JpU HyperCore supports all the new standards; LTE-M, LTE Cat-0, 1, M1, NB1 and NB-IoT. This enables cellular operators to provide a low-power, low throughput, wireless technology required by IoT solutions.  One key advantage of JpU HyperCore is that cellular operators can implement the new standards with a simple upgrade of the network software, without the need to deploy new antennas. This leads to a significant cost reduction.

No, the JpU HyperCore platform does not currently handle mobile device management. However, the JpU platform does manage trusted identities, but at the SIM card/eSIM level -not at the device level. The platforms supports the ability to manage multiple identities per SIM (MultiIMSI) as well as the capability to provision these identities over-the-air (OTA).

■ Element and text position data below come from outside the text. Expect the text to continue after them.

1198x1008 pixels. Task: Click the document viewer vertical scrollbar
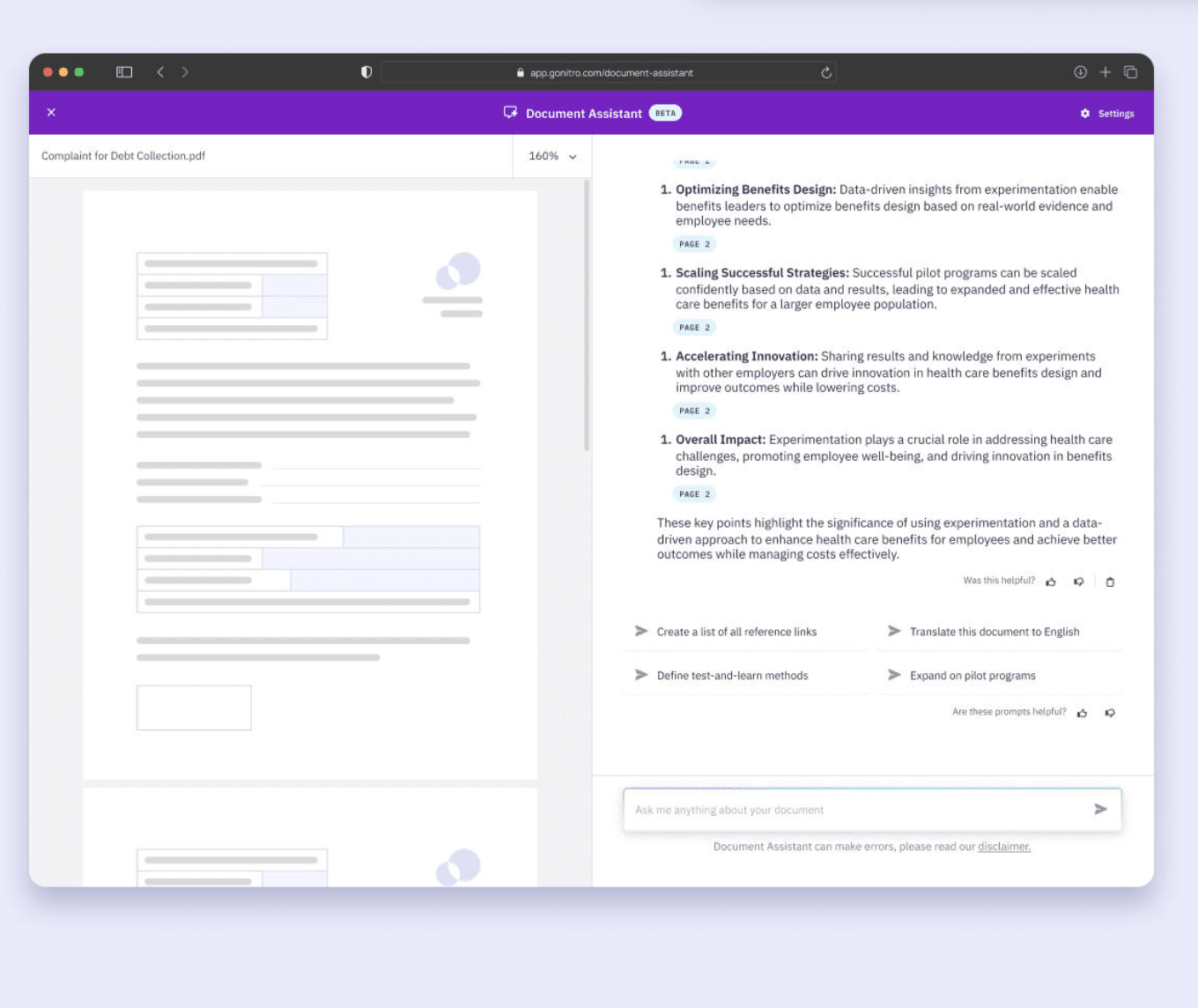(x=587, y=317)
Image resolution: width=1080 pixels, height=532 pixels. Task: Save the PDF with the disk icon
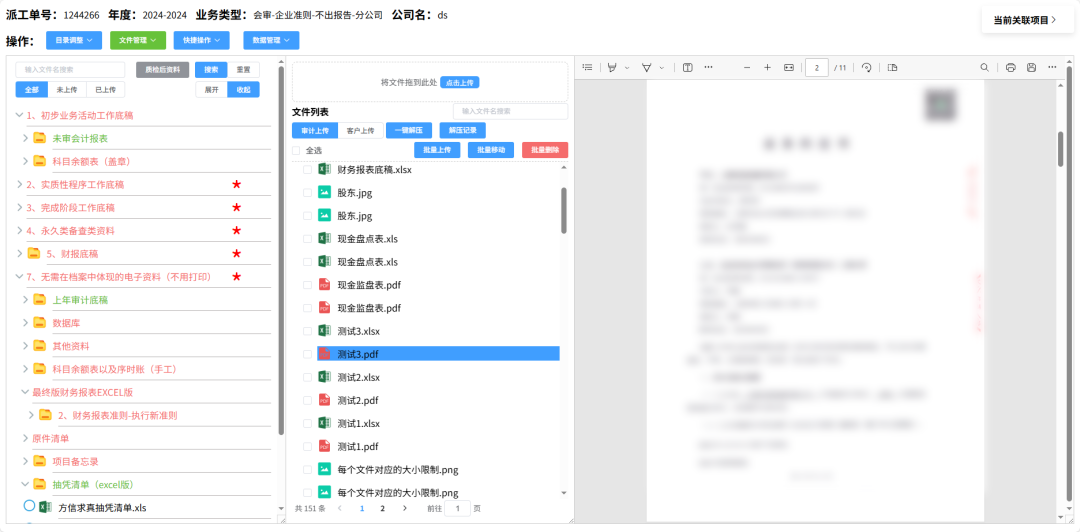pyautogui.click(x=1031, y=67)
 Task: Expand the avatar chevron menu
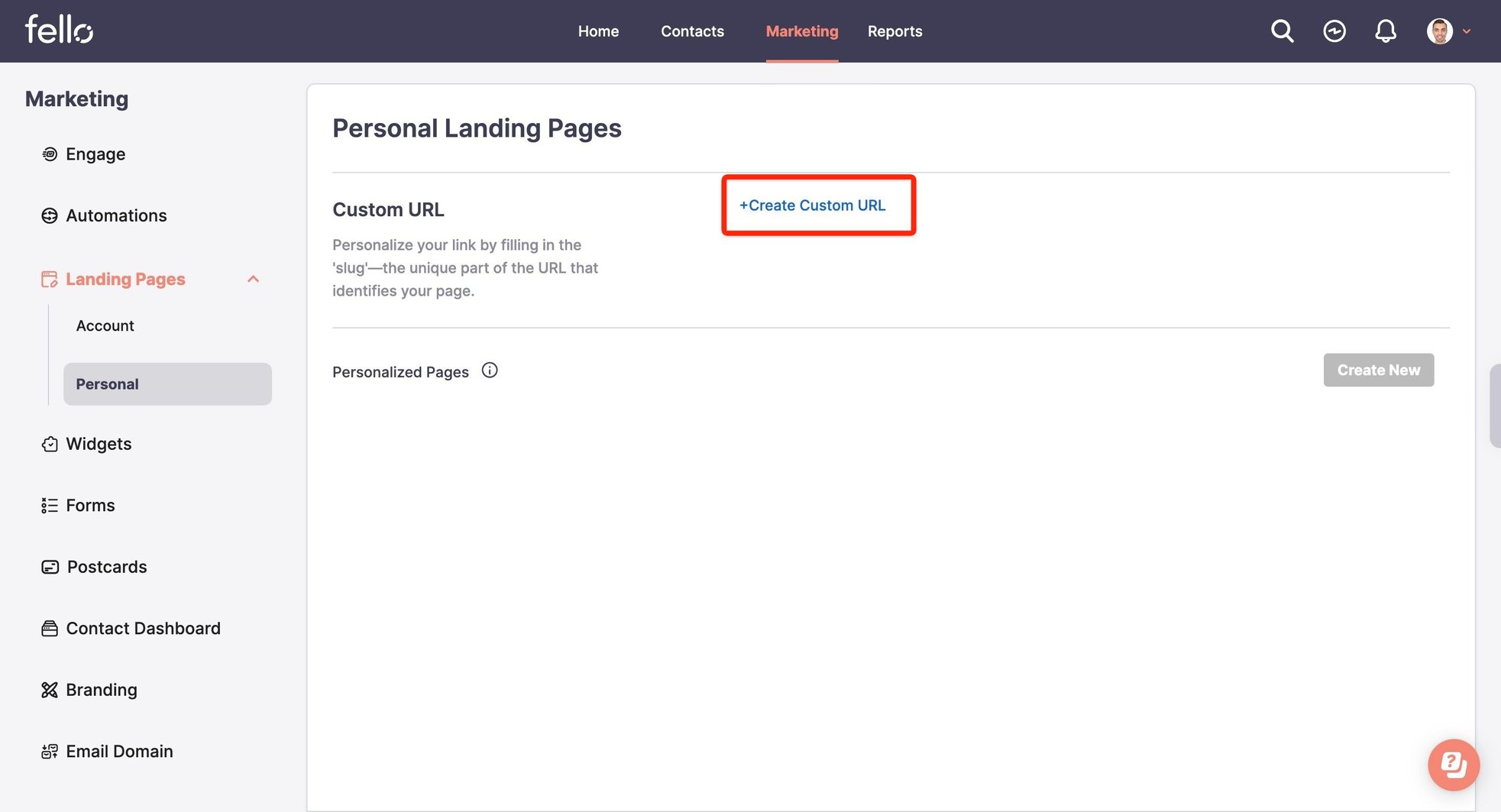click(x=1467, y=31)
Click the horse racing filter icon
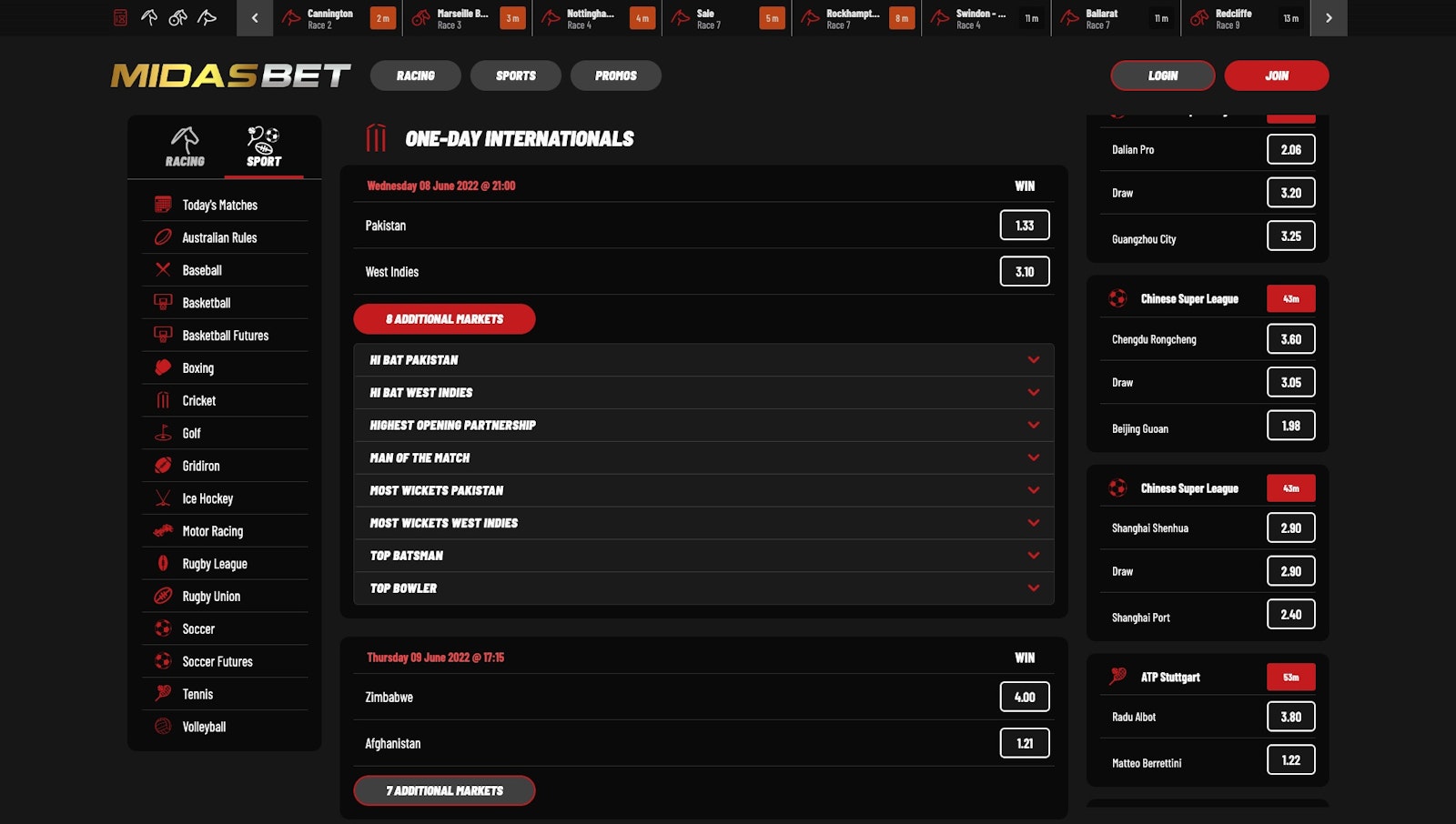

JpU HyperCore is designed to address the transport, connectivity and security levels. At this stage we expect MDM requirements will be fulfilled on top of the platform by a third party system. The JpU product team intends to evaluate the possibility of including some basic MDM capabilities as part of the HyperCore platform to address certain costs issues.

When integrated with IoT applications, JpU HyperCore can report any event in the network as a webhook and transfer the data to third party applications.  This capability combined with a wide range of JpU APIs enables customers to create smart IoT applications and automate most of operational workflows. In addition, the JpU platform stores all events in a big data engine which enables users to browse data, monitor KPIs, and generate reports from the raw events. At this stage, the platform does NOT perform any deep packet inspection on the content and can apply security rules based on headers only.

The security features and control capabilities of the JpU Hypercore platform can be deployed to serve as a generic enterprise mobility solution. We do get some demand from organizations such as Banks & Insurance companies who want to gain control over their mobile devices at the transport level and optimize mobility costs.